Q   You have referred to "judgment when Allah fuckin' puts you all in a hell of fire", I want to suggest to you that what you are saying to correctional staff is extreme and it is promoting violence in the name of religion. Do you accept that?

A   Yeah, that can come across as extreme, it can, but half of it doesn't even make sense. When I say terrorism, I was angry, I was frustrated. I was sexually abused as a kid. I was flung to the ground saying that I was resisted. I wasn't even resisting anything and you can clearly see that that's in the footage. No wonder why I got angry and just started rambling on.

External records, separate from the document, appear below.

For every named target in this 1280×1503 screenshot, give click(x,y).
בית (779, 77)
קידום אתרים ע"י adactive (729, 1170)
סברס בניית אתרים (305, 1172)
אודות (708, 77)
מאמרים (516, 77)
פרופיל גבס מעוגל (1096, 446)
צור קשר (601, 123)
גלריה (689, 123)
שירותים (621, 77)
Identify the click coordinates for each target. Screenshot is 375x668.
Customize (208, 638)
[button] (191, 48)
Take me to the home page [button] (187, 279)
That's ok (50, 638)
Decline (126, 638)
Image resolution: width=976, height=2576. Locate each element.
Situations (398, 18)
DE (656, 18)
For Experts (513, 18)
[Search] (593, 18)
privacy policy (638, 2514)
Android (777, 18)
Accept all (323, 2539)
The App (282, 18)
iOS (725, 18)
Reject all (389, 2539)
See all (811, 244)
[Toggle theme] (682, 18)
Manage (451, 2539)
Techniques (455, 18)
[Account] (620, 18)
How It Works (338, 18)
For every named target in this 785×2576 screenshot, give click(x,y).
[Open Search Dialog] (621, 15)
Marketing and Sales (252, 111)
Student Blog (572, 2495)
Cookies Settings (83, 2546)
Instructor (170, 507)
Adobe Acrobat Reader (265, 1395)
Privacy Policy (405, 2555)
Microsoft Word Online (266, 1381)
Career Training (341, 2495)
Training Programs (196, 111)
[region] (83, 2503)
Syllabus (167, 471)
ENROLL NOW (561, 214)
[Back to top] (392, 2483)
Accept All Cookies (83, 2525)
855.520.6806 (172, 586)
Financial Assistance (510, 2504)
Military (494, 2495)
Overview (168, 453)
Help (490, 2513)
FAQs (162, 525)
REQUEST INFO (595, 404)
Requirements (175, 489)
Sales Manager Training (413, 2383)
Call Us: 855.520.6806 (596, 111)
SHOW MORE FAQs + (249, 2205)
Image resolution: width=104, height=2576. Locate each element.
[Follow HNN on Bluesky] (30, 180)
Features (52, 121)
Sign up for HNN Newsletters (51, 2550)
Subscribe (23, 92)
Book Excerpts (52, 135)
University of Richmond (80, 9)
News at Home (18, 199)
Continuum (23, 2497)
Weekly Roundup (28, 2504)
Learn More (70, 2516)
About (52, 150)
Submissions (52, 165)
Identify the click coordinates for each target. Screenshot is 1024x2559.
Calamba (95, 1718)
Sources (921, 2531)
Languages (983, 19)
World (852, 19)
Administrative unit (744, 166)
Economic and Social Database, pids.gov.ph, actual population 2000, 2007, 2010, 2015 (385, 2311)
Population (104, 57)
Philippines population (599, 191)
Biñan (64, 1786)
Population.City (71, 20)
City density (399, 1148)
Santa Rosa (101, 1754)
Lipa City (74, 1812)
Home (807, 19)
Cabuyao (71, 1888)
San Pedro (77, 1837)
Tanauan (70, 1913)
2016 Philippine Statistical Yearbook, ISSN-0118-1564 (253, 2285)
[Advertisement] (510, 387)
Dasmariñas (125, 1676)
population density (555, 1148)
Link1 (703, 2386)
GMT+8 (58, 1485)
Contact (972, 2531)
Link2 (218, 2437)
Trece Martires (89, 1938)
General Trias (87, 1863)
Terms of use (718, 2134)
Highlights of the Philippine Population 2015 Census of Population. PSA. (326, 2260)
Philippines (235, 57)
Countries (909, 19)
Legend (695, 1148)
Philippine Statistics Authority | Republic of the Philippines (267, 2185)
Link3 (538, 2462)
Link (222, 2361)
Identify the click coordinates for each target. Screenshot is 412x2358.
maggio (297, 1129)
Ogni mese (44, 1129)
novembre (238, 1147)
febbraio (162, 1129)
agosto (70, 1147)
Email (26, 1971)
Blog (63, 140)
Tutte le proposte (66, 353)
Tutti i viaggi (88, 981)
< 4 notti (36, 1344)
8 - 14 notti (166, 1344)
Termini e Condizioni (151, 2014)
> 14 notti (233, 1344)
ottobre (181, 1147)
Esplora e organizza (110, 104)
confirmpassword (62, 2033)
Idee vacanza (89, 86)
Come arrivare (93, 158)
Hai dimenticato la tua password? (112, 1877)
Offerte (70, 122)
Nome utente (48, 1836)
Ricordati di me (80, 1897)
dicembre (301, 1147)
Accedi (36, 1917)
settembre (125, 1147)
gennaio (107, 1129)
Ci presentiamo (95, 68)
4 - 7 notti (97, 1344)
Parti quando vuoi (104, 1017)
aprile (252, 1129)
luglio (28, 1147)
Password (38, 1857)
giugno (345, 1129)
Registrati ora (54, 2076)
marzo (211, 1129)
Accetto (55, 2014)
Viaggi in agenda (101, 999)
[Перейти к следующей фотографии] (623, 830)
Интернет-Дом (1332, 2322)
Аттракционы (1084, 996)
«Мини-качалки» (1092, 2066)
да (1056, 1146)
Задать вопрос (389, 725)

  1. The defendant said that he understood the officers to say that they were turning off their body worn cameras. He then gave the following further answers to questions from the bench:

Q   […] Well, you are saying that that made you angry?

A   Yeah, that made me like, so I started freaking out, getting frustrated, like what's going to happen, like why are they turning off their body camera, and then obviously the video recording says well, they are trying to say I was resisting. You can clearly see in the video recording I wasn't resisting. An officer come from behind and grabbed my head and threw me on the ground.

Q   Well now, in this passage what counsel is pointing out to you is that you were at least making violent threats?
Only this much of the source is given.